Deux ans après son bouleversant et inoubliable Mommy et son Prix du Jury à Cannes qui avait valeur de Palme d'Or, Xavier Dolan revient avec l'adaptation d'une pièce de Jean-Luc Lagarce. Et dès la scène d’ouverture, la patte de Dolan est perceptible. Ce film sera une chorégraphie minutieusement travaillée certes, mais qui ne parviendra malheureusement jamais à avoir la fraîcheur et l'âme de son prédécesseur.

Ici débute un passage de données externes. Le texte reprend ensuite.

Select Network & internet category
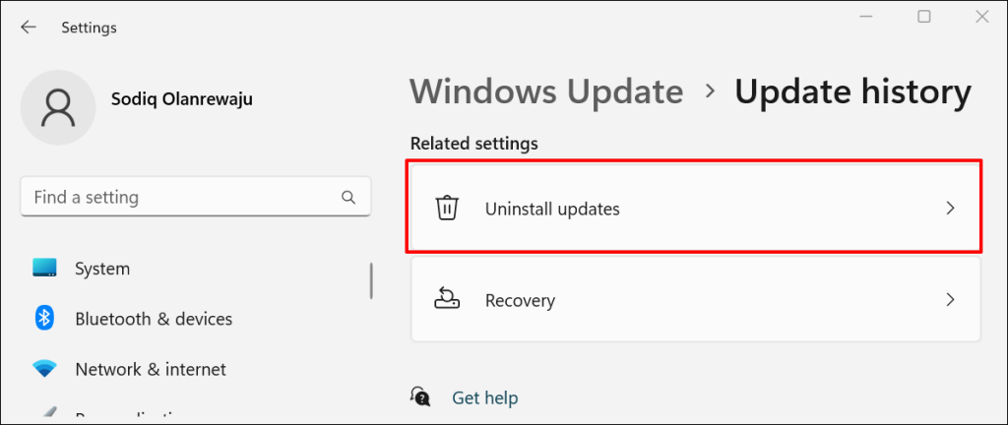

Si dans Mommy tout était dit, crié, vociféré, ici le plus important se joue dans un clin d’œil, un doigt posé sur des lèvres, une main sur une vitre, un regard, une étreinte, un silence... Entre amour et rancœurs, entre brutalité et délicatesse, Dolan rythme son histoire par les non-dits. Ce film pèse ses mots, n'en dit jamais trop et c'est sans doute comme ça que les relations humaines sont les plus belles.
Nathalie Baye est lumineuse, Vincent Cassel est détestablement juste et Marion Cotillard surprend par une justesse et une retenue qu'on ne lui connaissait plus. Tous tutoient la perfection dans ce huis clos familial épuisant, asphyxiant même.
Mais cette tirade sur les dimanches en famille n'a pas le sel de l'accent d'Anne Dorval, ces moments d'insouciance rappelés ne valent pas le rêve fragile de cette mère dévouée, et cette musique ringarde ne remplacera jamais ce karaoké d'une puissance inégalée. Si Xavier Dolan a réussi l'exploit de me faire pleurer sur du Céline Dion, il ne me fera pas pleurer sur du O-Zone, aussi belle la scène soit elle.
On pardonne tout à Dolan, même d'en faire parfois un peu trop, quitte à se caricaturer, mais n'est-on pas toujours plus exigeant envers ceux que l'on aime ? Ce film reste un excellent film, avec quelques défauts, mais après tout... c'est pas la fin du monde.